Can I get away with generating 512-bit k (and d) for ECDSA based on P-521?

Question

I've been implementing a hobbyist cryptography library, and I'm at the part where elliptic-curve cryptography is being implemented. I've already implemented and tested ECDSA with P-256 and P-384, where static and ephemeral private keys are 256-bit and 384-bit each, so far so good.

What's bothering me is P-521. I'm planning to generate 512-bit static ($d$) and ephemeral keys ($k$) to ease implementation, since most hash functions (excluding XOFs) have at most 512-bit output (I'm not using hash functions to generate the keys directly, I'm just allocating stack space according to the output length of typical hash functions).

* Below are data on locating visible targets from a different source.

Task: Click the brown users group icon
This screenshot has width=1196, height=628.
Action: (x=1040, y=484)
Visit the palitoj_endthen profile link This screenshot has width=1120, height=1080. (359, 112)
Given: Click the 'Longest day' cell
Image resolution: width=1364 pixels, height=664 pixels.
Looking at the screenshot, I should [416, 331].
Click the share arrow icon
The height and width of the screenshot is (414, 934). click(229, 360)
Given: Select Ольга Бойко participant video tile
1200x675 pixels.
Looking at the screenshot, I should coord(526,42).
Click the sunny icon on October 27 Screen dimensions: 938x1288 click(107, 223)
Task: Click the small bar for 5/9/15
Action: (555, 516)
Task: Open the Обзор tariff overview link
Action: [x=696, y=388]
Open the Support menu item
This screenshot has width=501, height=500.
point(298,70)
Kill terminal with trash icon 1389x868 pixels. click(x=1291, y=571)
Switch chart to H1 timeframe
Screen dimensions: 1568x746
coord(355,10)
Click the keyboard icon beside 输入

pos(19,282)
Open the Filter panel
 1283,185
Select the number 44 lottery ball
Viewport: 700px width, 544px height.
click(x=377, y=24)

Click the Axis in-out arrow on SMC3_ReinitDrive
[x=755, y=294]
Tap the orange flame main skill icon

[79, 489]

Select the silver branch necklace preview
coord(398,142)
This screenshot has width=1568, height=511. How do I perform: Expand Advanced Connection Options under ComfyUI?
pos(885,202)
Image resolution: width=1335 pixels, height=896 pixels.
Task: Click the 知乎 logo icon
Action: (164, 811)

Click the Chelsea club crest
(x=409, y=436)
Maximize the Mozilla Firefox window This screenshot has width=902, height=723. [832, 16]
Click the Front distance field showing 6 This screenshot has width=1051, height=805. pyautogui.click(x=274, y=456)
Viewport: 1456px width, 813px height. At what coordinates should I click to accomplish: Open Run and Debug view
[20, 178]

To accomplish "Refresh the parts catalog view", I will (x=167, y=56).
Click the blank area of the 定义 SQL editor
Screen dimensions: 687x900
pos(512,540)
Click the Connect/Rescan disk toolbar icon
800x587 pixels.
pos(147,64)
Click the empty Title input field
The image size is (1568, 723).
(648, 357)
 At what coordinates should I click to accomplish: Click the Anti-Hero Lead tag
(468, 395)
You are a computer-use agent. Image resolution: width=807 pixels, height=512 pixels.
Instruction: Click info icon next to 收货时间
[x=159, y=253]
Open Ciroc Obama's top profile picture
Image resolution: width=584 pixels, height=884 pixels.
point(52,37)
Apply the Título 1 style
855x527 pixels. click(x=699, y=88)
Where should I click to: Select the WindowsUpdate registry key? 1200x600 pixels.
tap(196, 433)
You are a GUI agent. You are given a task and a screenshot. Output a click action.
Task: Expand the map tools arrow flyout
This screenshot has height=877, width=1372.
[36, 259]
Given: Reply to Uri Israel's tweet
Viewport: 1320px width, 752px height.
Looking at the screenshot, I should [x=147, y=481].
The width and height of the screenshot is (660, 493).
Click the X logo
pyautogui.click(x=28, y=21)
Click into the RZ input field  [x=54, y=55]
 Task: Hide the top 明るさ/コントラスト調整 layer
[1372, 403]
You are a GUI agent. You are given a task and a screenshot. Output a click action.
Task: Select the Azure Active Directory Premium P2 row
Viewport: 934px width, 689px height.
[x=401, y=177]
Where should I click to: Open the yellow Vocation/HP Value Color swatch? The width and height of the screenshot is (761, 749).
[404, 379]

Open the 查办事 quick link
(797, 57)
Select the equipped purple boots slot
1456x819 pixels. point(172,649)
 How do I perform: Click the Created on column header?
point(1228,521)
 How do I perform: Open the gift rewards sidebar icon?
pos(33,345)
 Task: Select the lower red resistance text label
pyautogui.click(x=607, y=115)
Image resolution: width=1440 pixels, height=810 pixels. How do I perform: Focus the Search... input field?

If I do this, the resulting signature component $s$ may have some kind of bias, but since the product of $d \cdot k^{-1}$ will overflow $n$, I'm having the pseudo-belief that this is not too serious a problem.

So I ask 2 related question:

Q1: can I get away with generating 512-bit static and ephemeral keys for ECDSA over P-521 and not harm security?

Q2: for general case, given a prime modulus $n$, an adversary is given $s = k \cdot r + d \pmod n$ and $r$, where $d$ is static and $r$ is deterministically randomly computed from $k$; both $k$ and $d$ have less than $\lceil {\log_2{n} \over 4} \rceil$ of top bits chopped off; can the adversary obtain any part of $d$ or $k$?

Answer 1

Don't do this!

Biases in ECDSA nonces across multiple signatures will leak the signing key over time. See for example the paper Biased Nonce Sense: Lattice Attacks against Weak ECDSA Signatures in Cryptocurrencies by Breiner and Heninger.

The general Q2 is known as the hidden number problem and it is indeed this problem that is solved in the paper when multiple $r$ and $s$ are provided.

Answer 2

No! Even generating a 520-bit $k$ is likely an exploitable vulnerability.

A 2020 result on the topic is LadderLeak: Breaking ECDSA With Less Than One Bit Of Nonce Leakage. §5 discusses the cost estimate for the attack: it's not really feasible for a single-bit bias beyond P256, but larger biases allow cheaper attacks, and attacks only get better with time.

Use deterministic ECDSA unless you have a good reason to use randomized ECDSA. Deterministic ECDSA can use HMAC_DRBG as a black box: you just have to instantiate HMAC_DRBG with the requisite parameters. An advantage of this being a deterministic algorithm is that if your known-answer tests give the expected results, you have a fairly high amount of confidence that you've implemented it correctly. Most systems that do signatures have a RNG anyway, and HMAC_DRBG is a pretty good DRBG (not the fastest, but relatively easy to implement and FIPS-compliant).

If you use randomized ECDSA, I recommend implementing it by doing deterministic ECDSA and feeding extra randomness into HMAC_DRBG. This way, if you do the randomness part wrong, it will at worst degrade to deterministic ECDSA, without any risk of leaking the nonce. There are two reasons why you might prefer randomized ECDSA: if it's a security objective that an adversary can't tell whether two signatures produced separately happen to be for the same message (an uncommon security objective), or because it can make some side channels or fault injection weaknesses harder to exploit (on the flip side, it can also make some weaknesses easier to exploit).